Quelle est la différence entre les droits compensatoires et les droits antidumping?

«Le droit compensateur vise l'octroi de crédits publics à un fabricant qui exporte ses produits», souligne M. Pavot, évoquant notamment le montant de 1 milliard $ US injecté par le gouvernement Couillard dans la CSeries.

En ce qui a trait au droit antidumping, il concerne les pratiques concurrentielles déloyales. Dans sa plainte, Boeing allègue que Bombardier a été en mesure de décrocher la commande pour 75 avions CS100 auprès de Delta en offrant de généreux rabais grâce aux subventions reçues.

Qu'est-ce qui se produit si les États-Unis imposent des droits préliminaires?

«Ce sont les produits importés qui vont être taxés, explique M. Pavot. Quand la CSeries va arriver aux États-Unis, on va le frapper d'un droit (selon le pourcentage déterminé). C'est l'importateur (Delta) qui paie les droits.»

Même si des mesures punitives sont annoncées, il n'y aura pas d'impact immédiat pour Bombardier, étant donné que les premières livraisons à Delta ne doivent débuter qu'au printemps 2018.

Quels recours s'offrent au gouvernement canadien pour riposter contre Washington?

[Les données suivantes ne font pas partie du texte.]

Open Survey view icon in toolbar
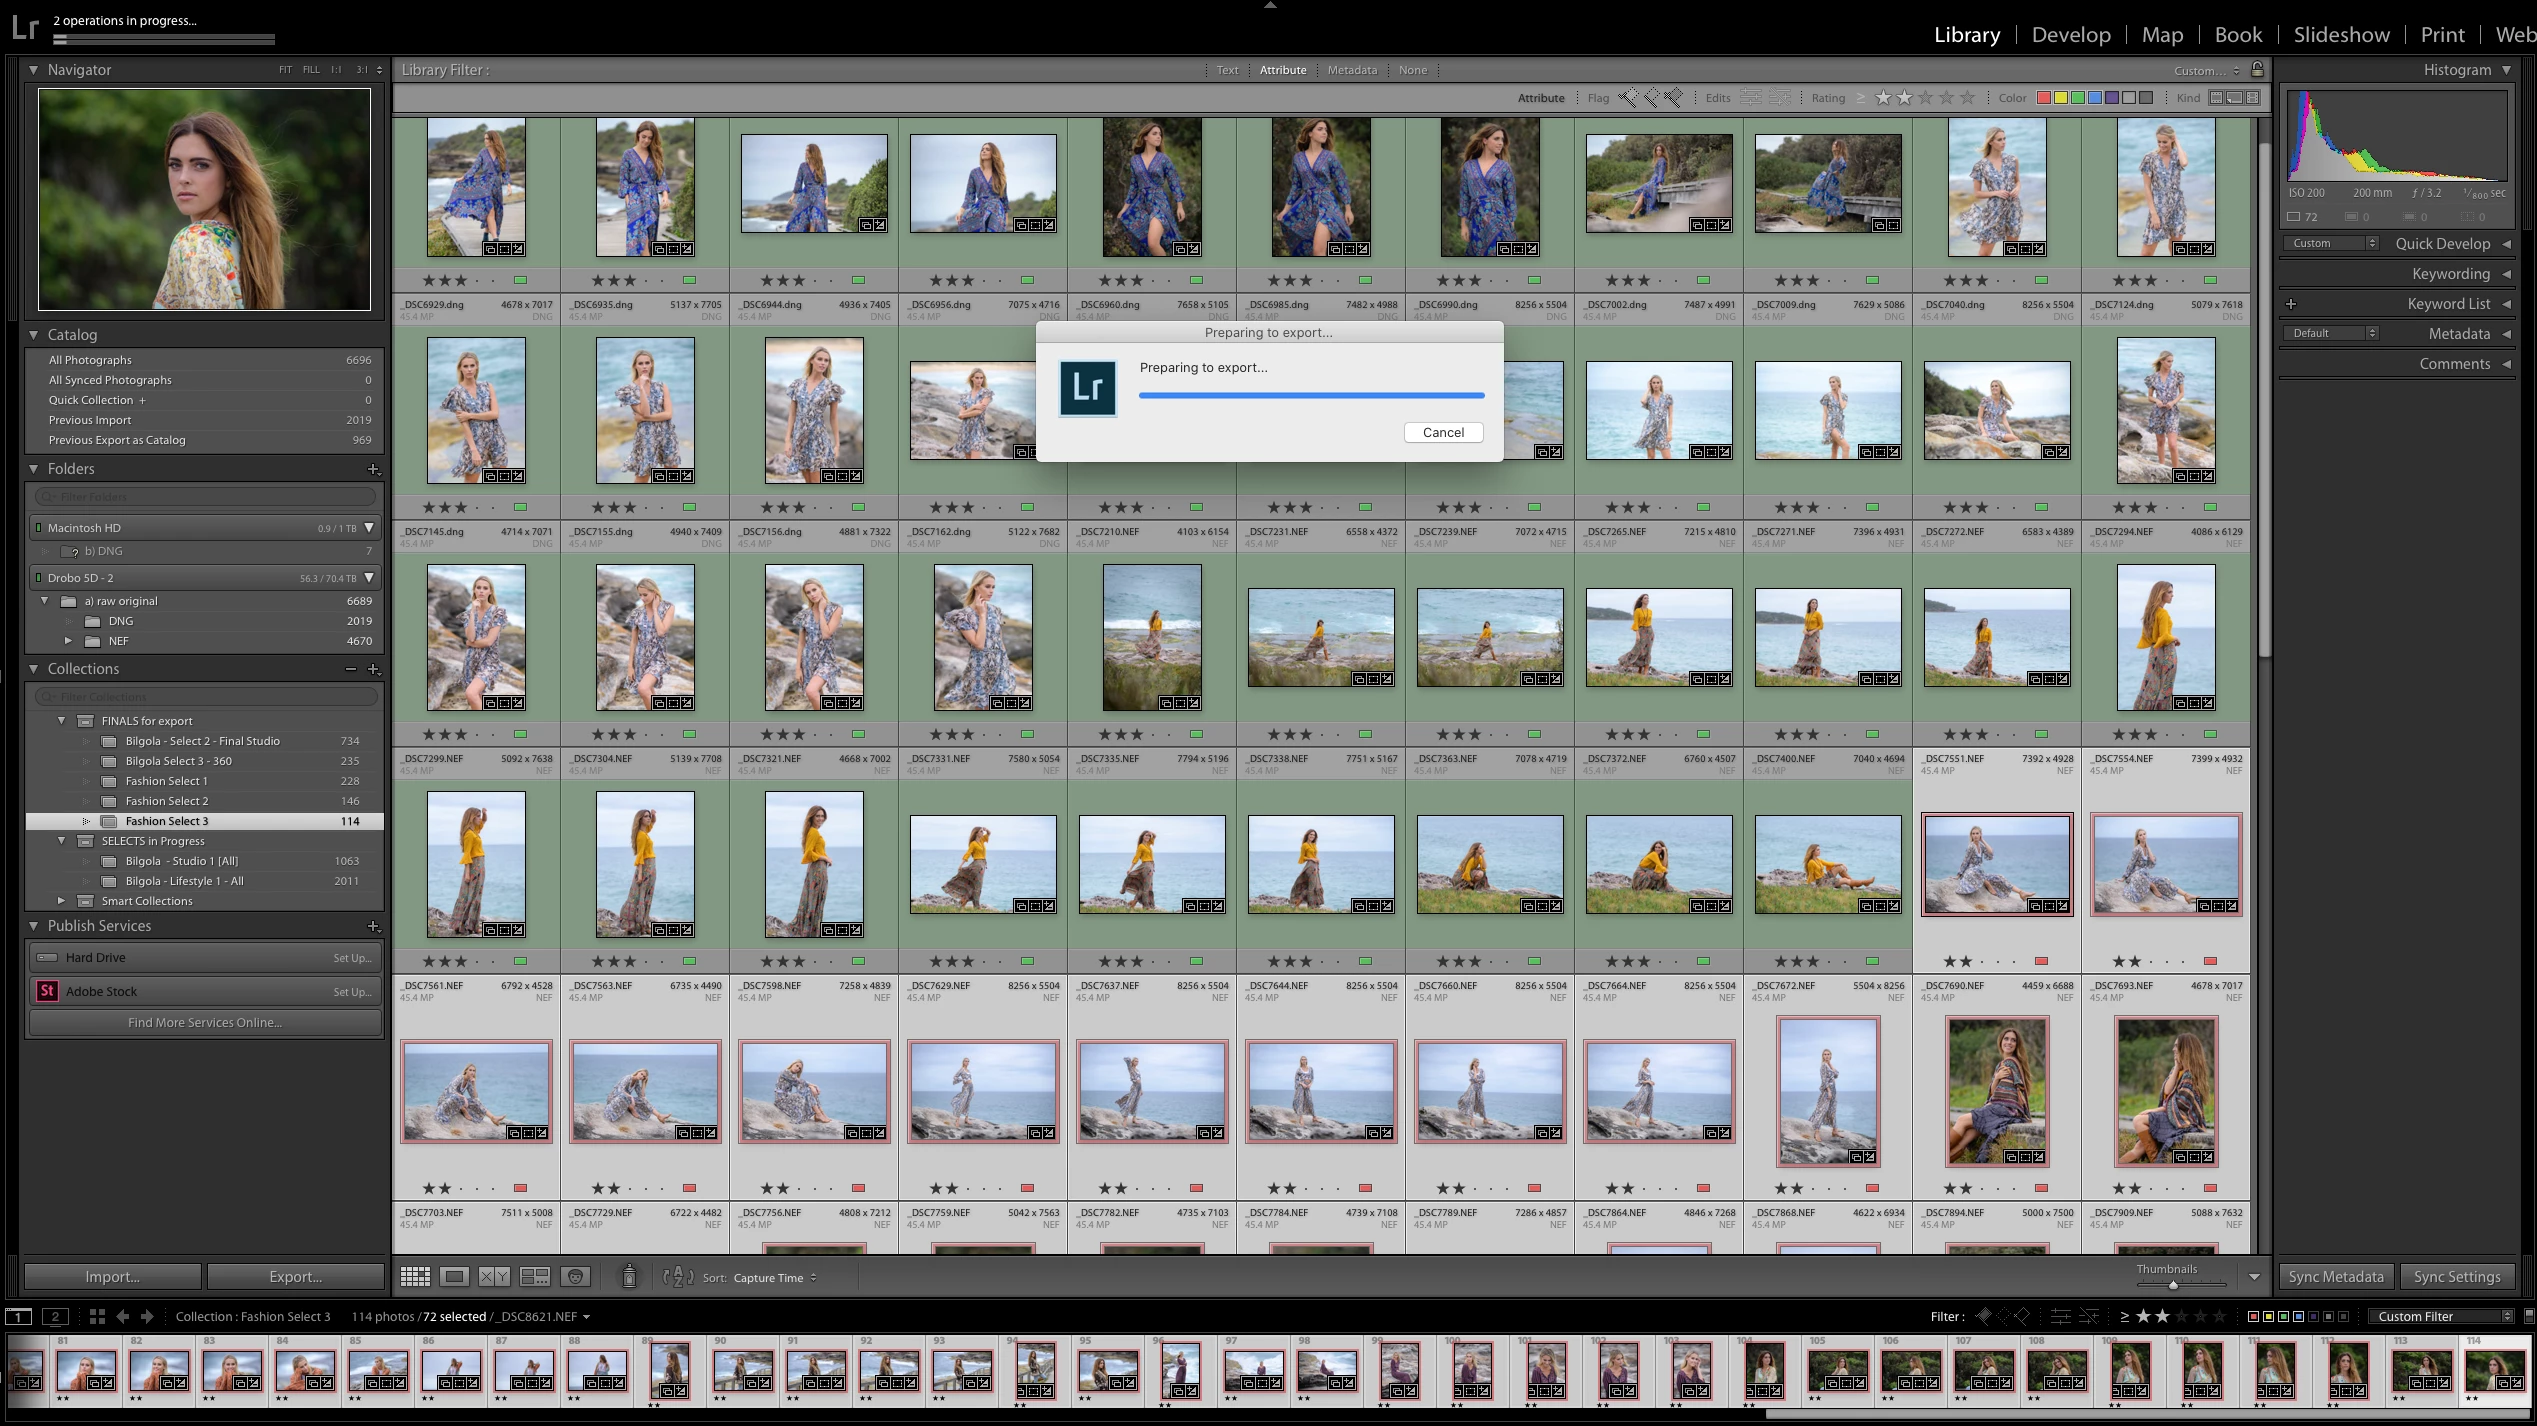pyautogui.click(x=535, y=1277)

Dès qu'une décision est annoncée, Ottawa peut décider de contester les mesures punitives auprès de l'Organisation mondiale du commerce (OMC), analyse M. Pavot.

«Tout cela peut se dérouler rapidement et un processus de consultations bilatérales se met en place à l'OMC, souligne le spécialiste. L'idée, c'est d'avoir une phase diplomatique de discussions d'au moins 60 jours. Faute d'un accord au terme de ce processus, le Canada est en droit de demander de passer au processus juridique.»

À tout moment, les deux parties peuvent régler leur litige de manière négociée, souligne M. Pavot, qui précise qu'il est peu probable que les deux parties puissent trouver une «solution à mi-chemin».

La dispute commerciale entre Bombardier et Boeing en quelques dates:

- 27 avril: Le géant de Chicago demande au département américain du Commerce et à la Commission du commerce international des États-Unis (ITC) d'agir contre les pratiques d'affaires de Bombardier.

- 18 mai: Le département du Commerce confirme le début d'une enquête. Aussitôt, Ottawa réplique et remet en question ses approvisionnements militaires liés à Boeing, comme les nouveaux avions de combat Super Hornet.

- 9 juin: L'ITC donne son feu vert afin que Washington poursuive son enquête sur les ventes de CSeries au sud de la frontière.

- 28 juin: À la demande de Boeing, le département du Commerce accepte de retarder de deux mois, soit jusqu'au 25 septembre, le dévoilement de sa décision préliminaire sur d'éventuels droits punitifs.

- 4 septembre: Le président de la division internationale de Boeing, Marc Allen, affirme que le géant américain n'a aucune intention de faire marche arrière et retirer sa plainte contre Bombardier.

- 5 septembre: En discutant au téléphone avec le président américain Donald Trump, la première ministre britannique Theresa May plaide en faveur de l'avionneur québécois, qui compte plus de 4000 employés à Belfast, en Irlande du Nord.

- 13 septembre: Manifestation au centre-ville de Montréal de centaines de syndiqués du secteur aéronautique pour dénoncer la démarche de Boeing.